Im Endeffekt muss jeder auch für sich selbst herausfinden, welche äußeren Umstände am ehesten als belastend empfunden und an welcher Stelle Probleme am besten angegangen werden können. Hilfreich ist es hierbei, ganz systematisch zu überprüfen, wer oder was mich am meisten belastet. Nicht immer sind es nur „Dinge“, sondern auch Freunde, die die Situation einfach nicht verstehen können oder wollen. Sich dies alles zu notieren, kann der erste Schritt zum lösungsorientierten Handeln sein.

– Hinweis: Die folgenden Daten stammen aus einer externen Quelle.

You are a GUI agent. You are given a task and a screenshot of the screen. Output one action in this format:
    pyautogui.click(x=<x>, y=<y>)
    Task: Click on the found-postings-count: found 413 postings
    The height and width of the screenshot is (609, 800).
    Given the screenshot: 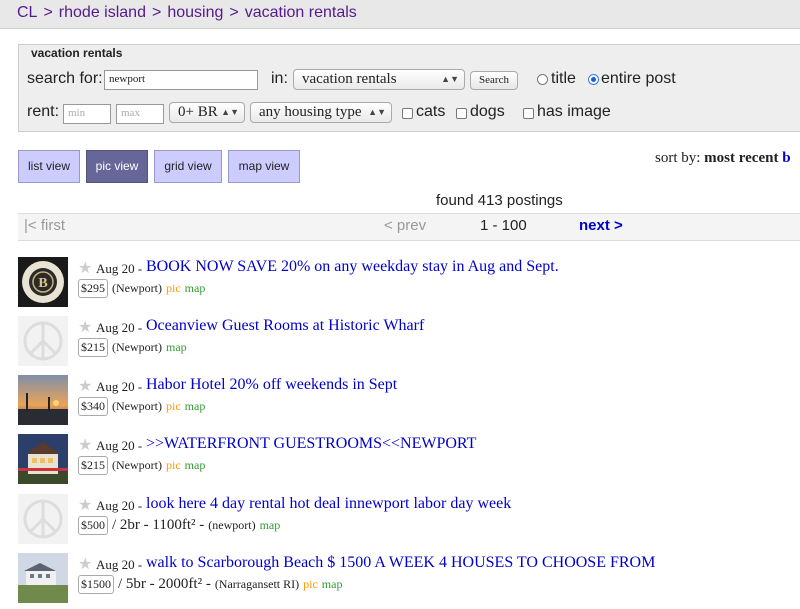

Ein Beispiel dafür ist die emotionale Fatigue: Dies ist ein Fatigue-Anfall, der bei mir nach einer emotionalen Belastung oder Stress auftritt. Ein Streit, Hektik, psychischer Stress, Reizüberflutung – das sind klassische Auslöser. Diese Anfälle unterscheiden sich nicht von den anderen Fatigue-Attacken, aber wenn man nach solch einem Überfall zurückschaut, kann man meistens den Auslöser finden. Der gut gemeinte Rat, man solle diese Auslöser meiden, ergibt allerdings nur dann einen Sinn, wenn man den Stress freiwillig produziert hat, was bei mir ausgesprochen selten der Fall ist.
Das Zauberwort heißt „Achtsamkeit“ – sich selbst und anderen gegenüber. Auf sich und seine Bedürfnisse zu achten, ist bei Fatigue kein Egoismus (wenn es im normalen Rahmen passiert), sondern eine Notwendigkeit wie Essen und Trinken. Wenn man mit sich selbst achtsam und fürsorglich umgeht, kann man dieses Verhalten auch auf sein Gegenüber übertragen. Im Alltag bedeutet diese Achtsamkeit für mich: Ausruhen, Pausen einlegen und Energie-Management betreiben, BEVOR der Fatigue-Anfall kommt – und sollte er doch zuschlagen, dann möglichst gleich eine Pause einplanen.